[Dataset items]
··········
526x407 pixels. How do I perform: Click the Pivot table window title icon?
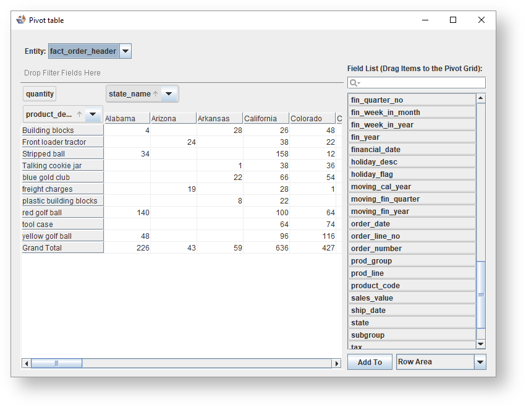pyautogui.click(x=21, y=20)
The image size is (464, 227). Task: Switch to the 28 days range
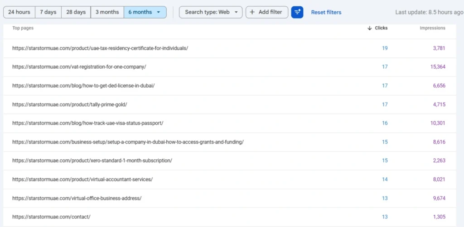[x=76, y=12]
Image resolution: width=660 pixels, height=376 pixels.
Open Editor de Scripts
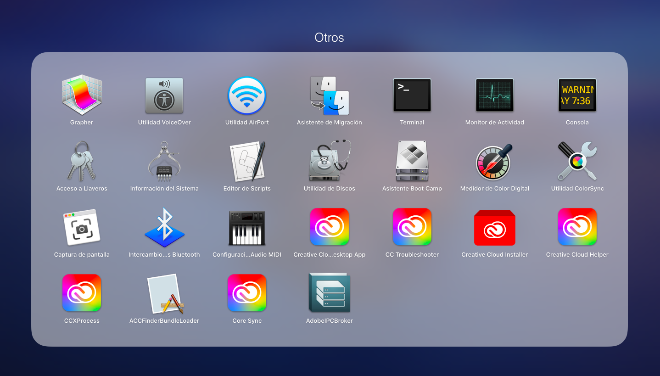click(x=247, y=162)
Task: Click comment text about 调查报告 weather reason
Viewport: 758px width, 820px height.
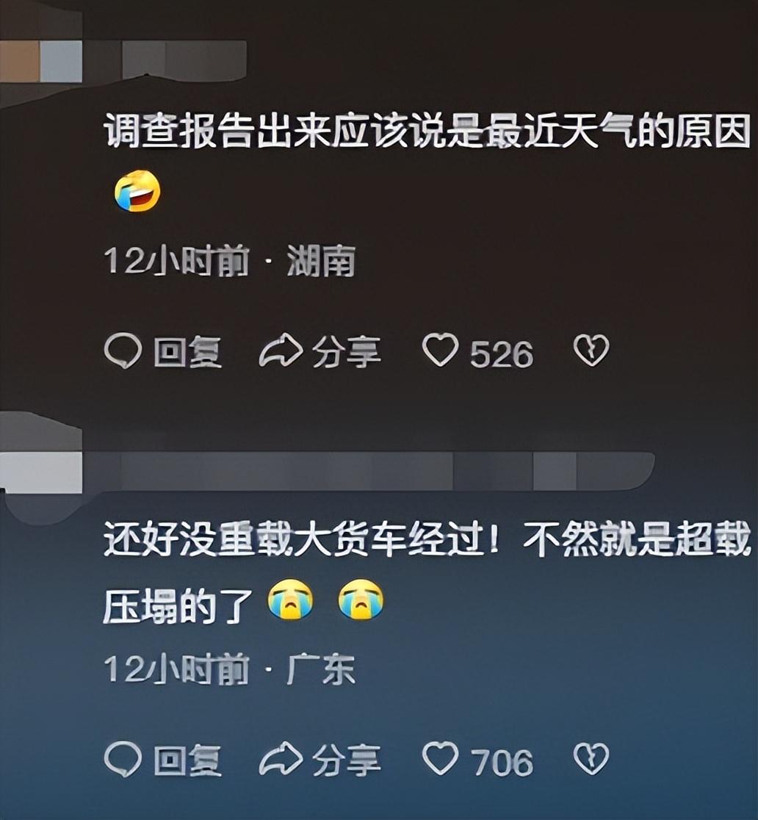Action: pyautogui.click(x=427, y=161)
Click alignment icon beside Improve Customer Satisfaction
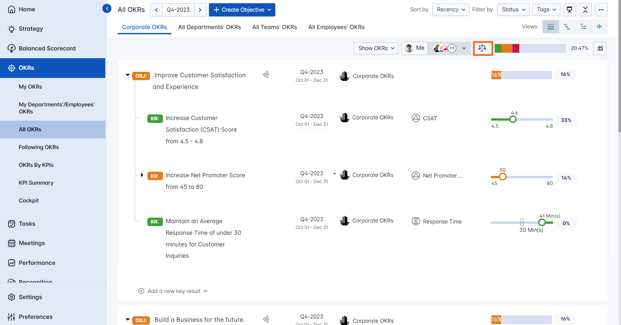 tap(266, 75)
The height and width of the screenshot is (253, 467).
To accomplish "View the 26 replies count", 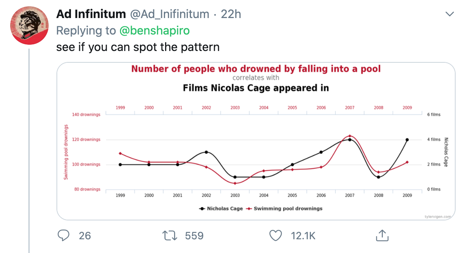I will pyautogui.click(x=85, y=236).
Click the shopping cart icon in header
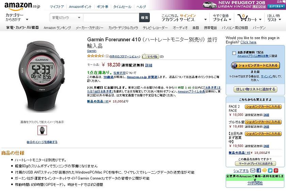The image size is (286, 191). tap(242, 18)
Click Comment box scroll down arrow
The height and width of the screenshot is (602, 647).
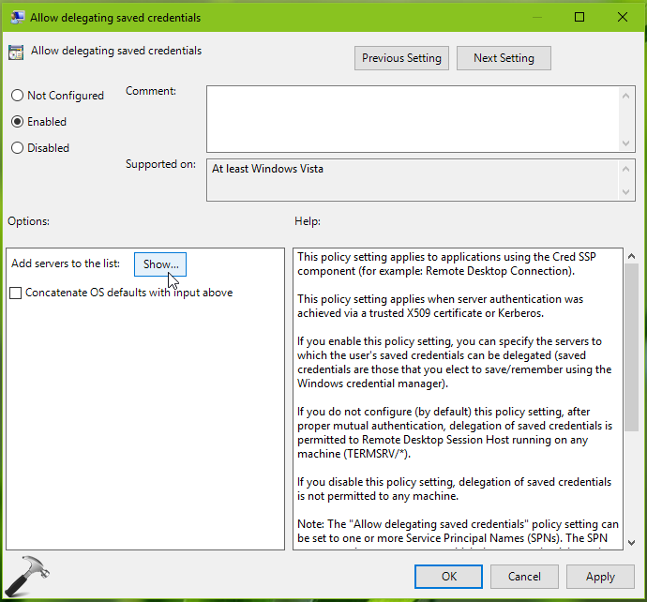[x=627, y=143]
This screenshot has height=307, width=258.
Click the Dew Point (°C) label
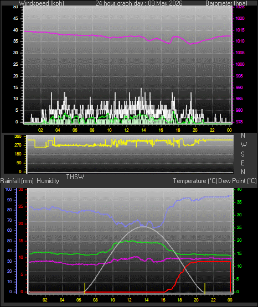point(238,181)
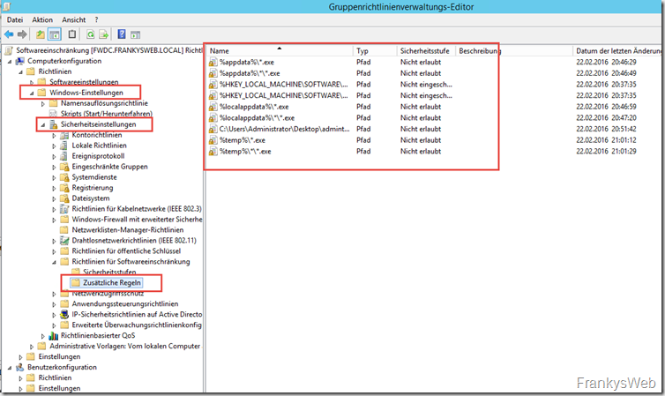Screen dimensions: 665x396
Task: Click the Back arrow toolbar icon
Action: [x=10, y=34]
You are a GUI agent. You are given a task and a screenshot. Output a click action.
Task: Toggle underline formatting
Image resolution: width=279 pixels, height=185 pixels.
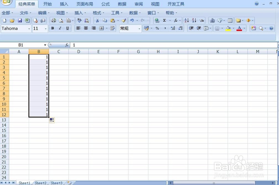(67, 28)
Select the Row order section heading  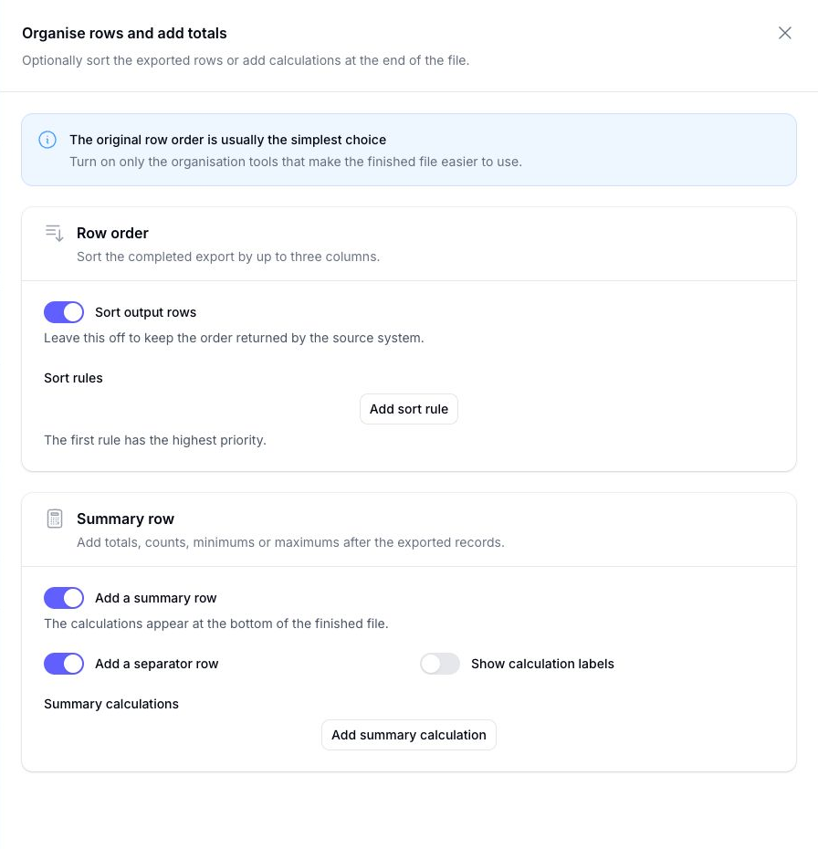coord(112,234)
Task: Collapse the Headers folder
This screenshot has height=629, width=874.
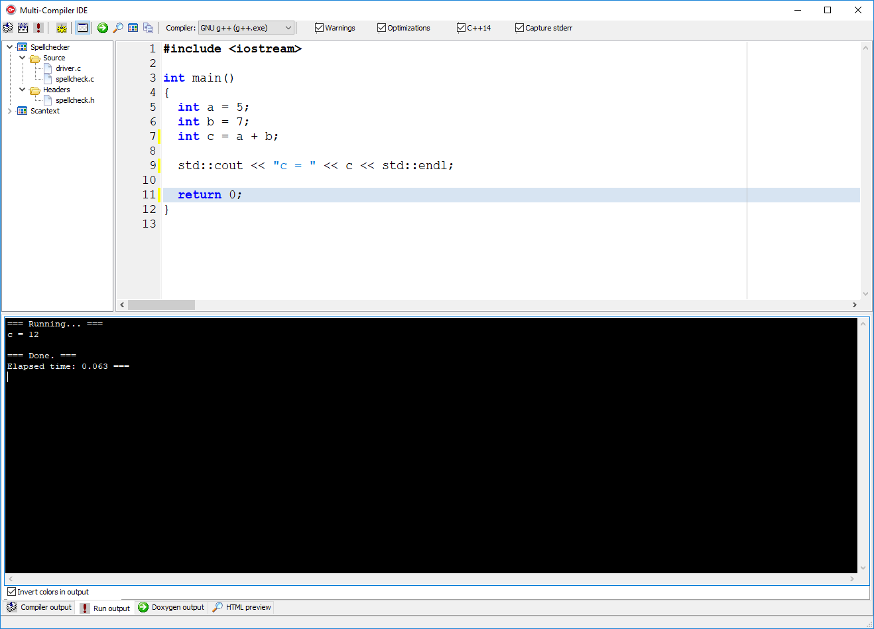Action: [22, 90]
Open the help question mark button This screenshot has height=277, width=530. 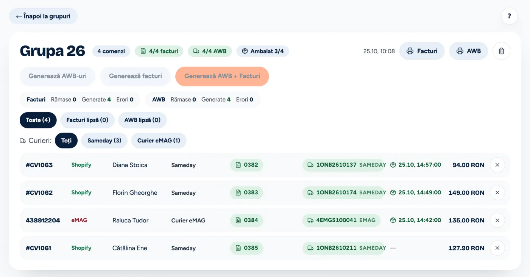[509, 16]
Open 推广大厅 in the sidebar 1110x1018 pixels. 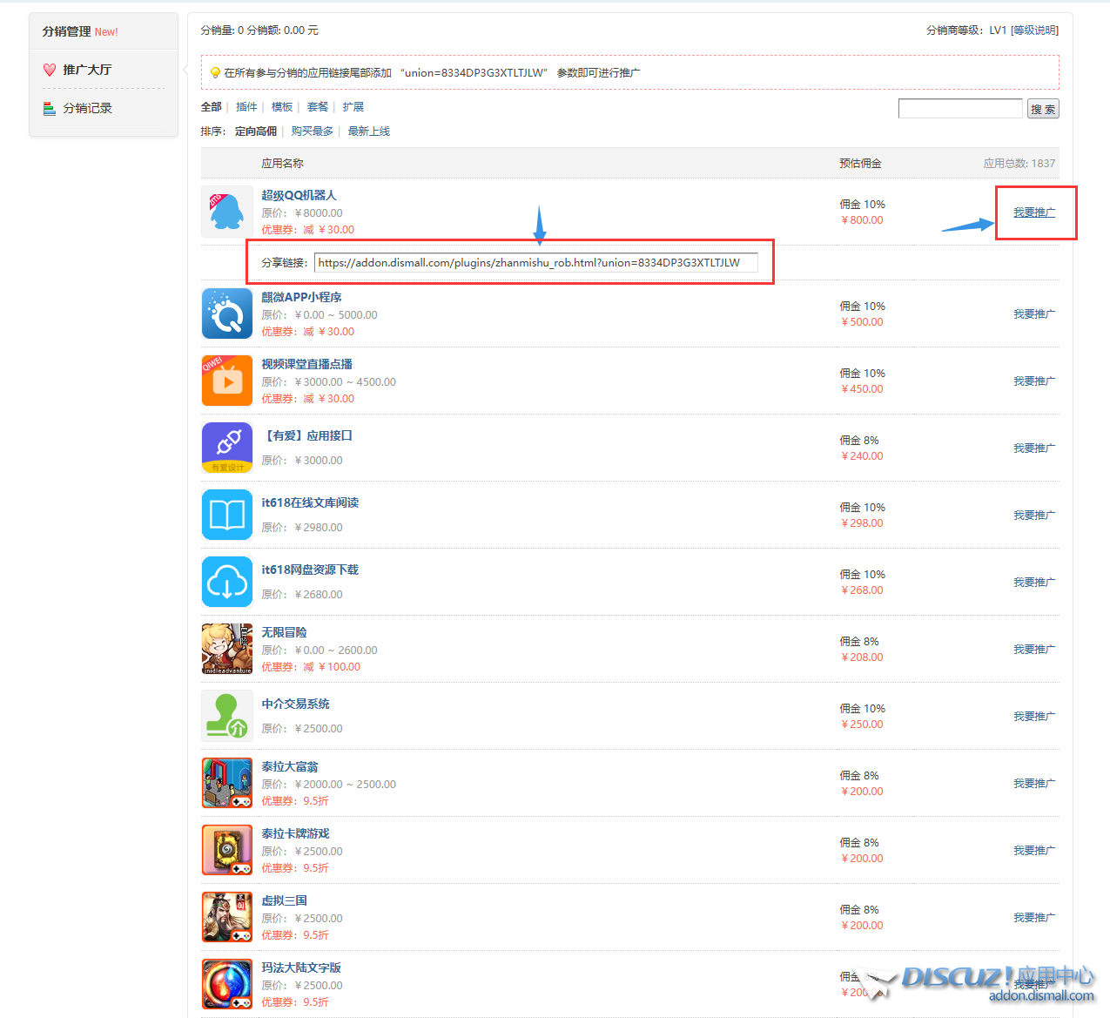87,70
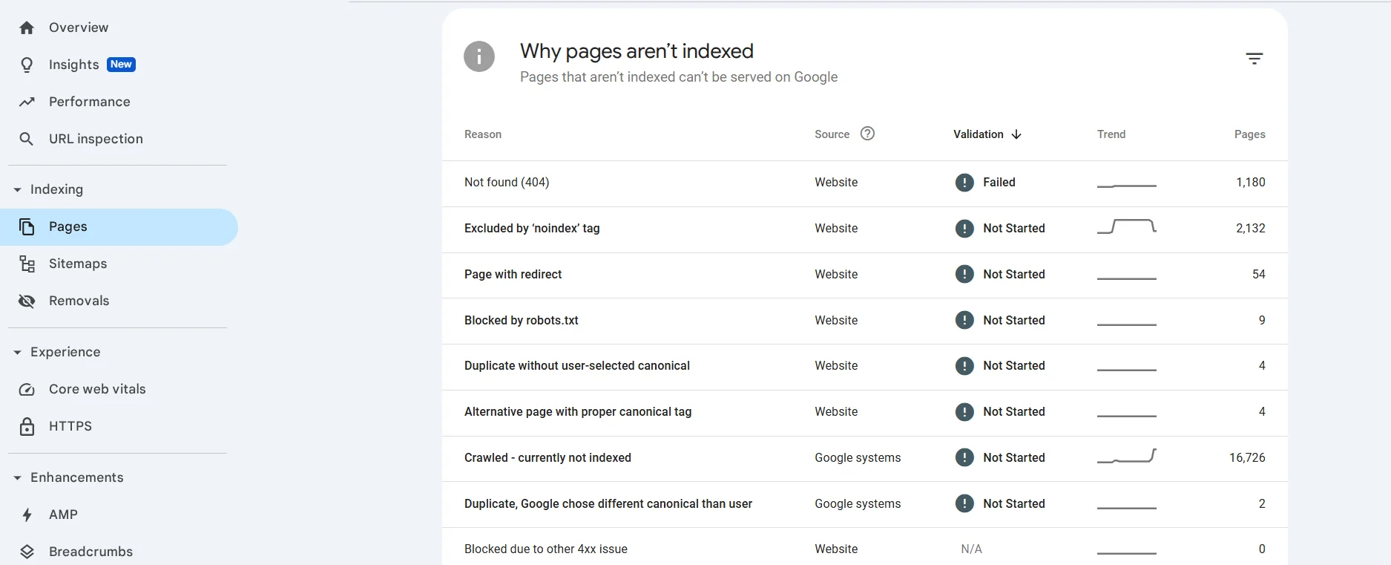1391x565 pixels.
Task: Open the Overview page
Action: tap(78, 27)
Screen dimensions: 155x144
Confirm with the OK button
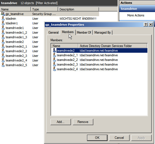[x=97, y=138]
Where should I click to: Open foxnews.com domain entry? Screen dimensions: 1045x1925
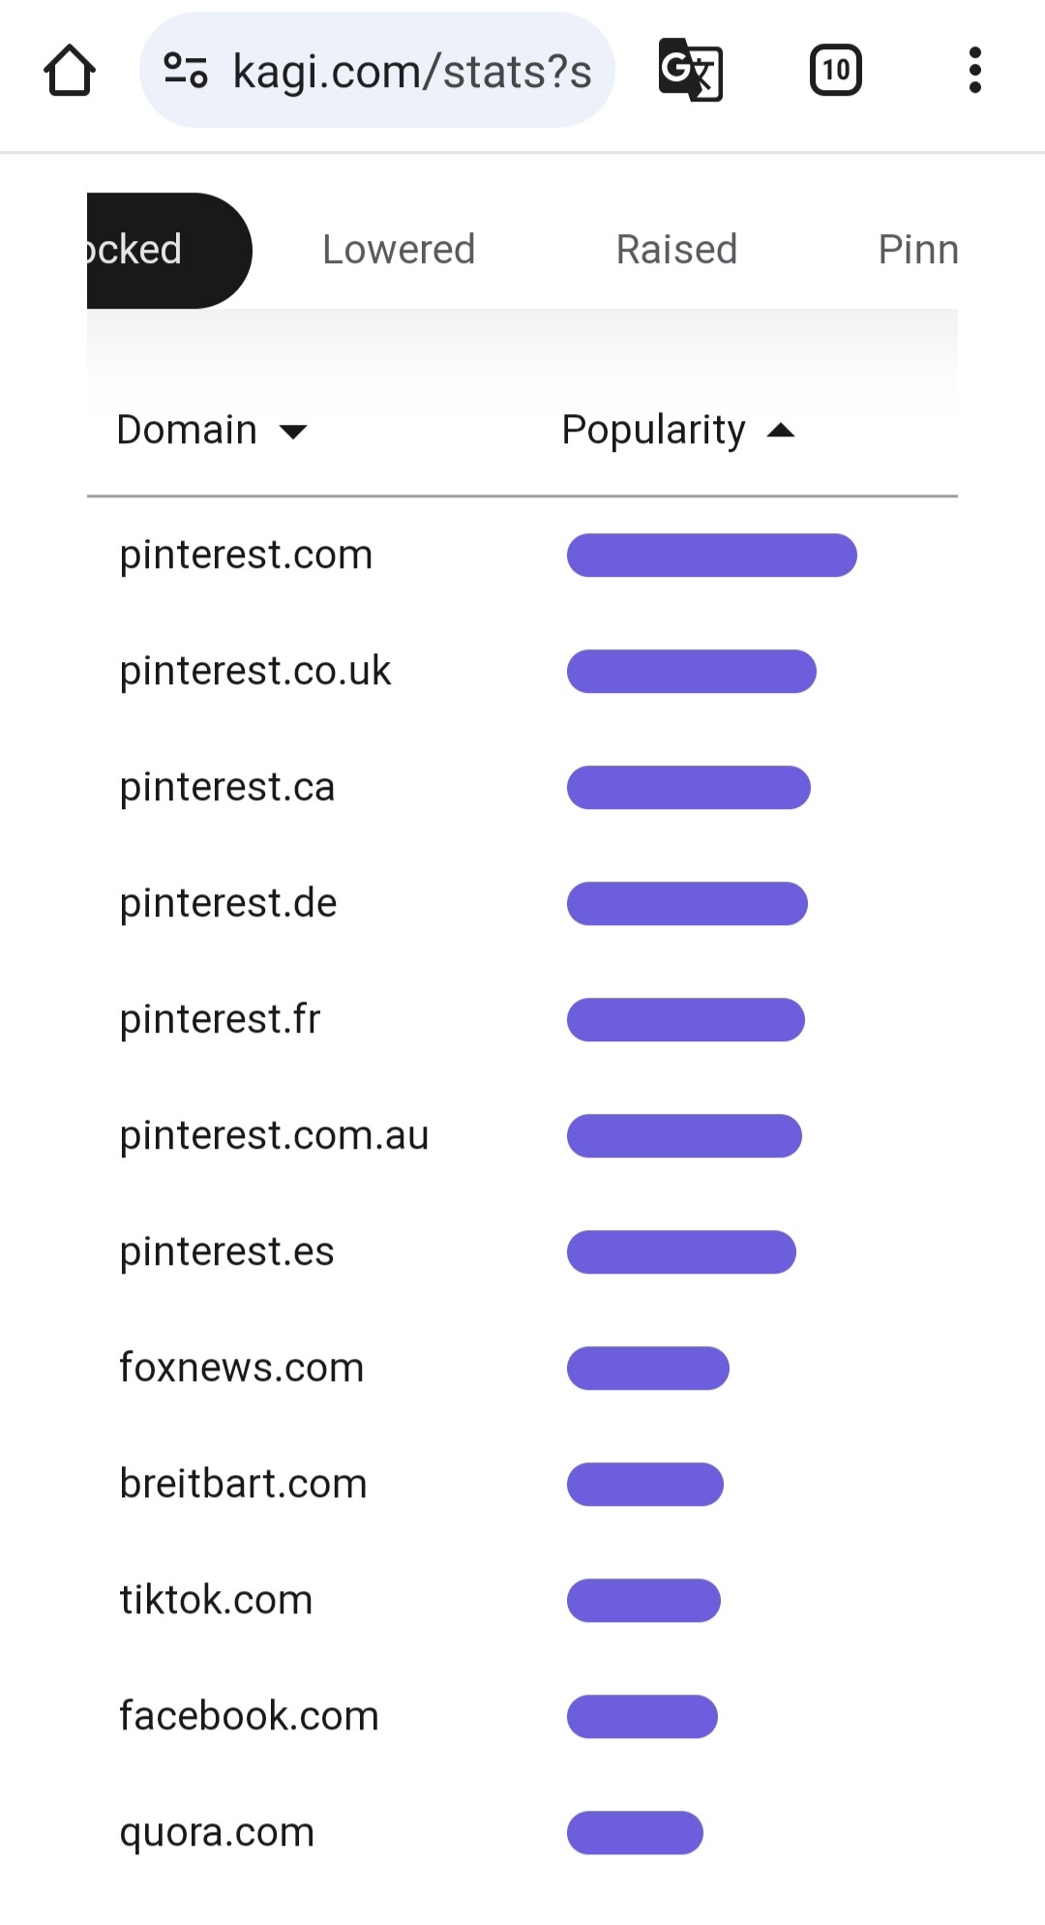[241, 1368]
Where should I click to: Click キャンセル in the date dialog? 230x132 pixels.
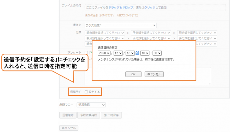tap(154, 74)
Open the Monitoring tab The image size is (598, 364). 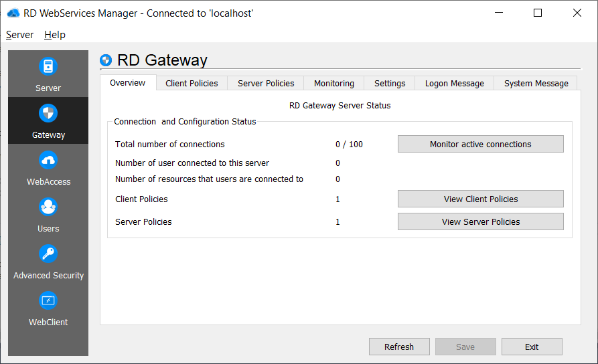click(334, 83)
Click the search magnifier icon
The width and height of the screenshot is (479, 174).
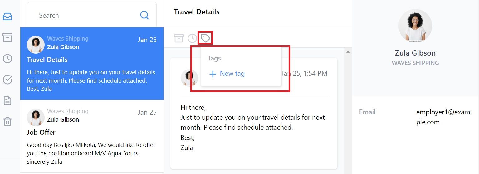click(144, 15)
··········
Work task: Copy the records above from the first line through the line containing "Image resolution: width=660", both included, and leave out any pictures.

Solution for this problem:
526x407 pixels. How do I perform: Click the Pivot table window title icon?
pyautogui.click(x=21, y=20)
The image size is (464, 227). Task: Switch to the 28 days range
[x=76, y=12]
Image resolution: width=660 pixels, height=376 pixels.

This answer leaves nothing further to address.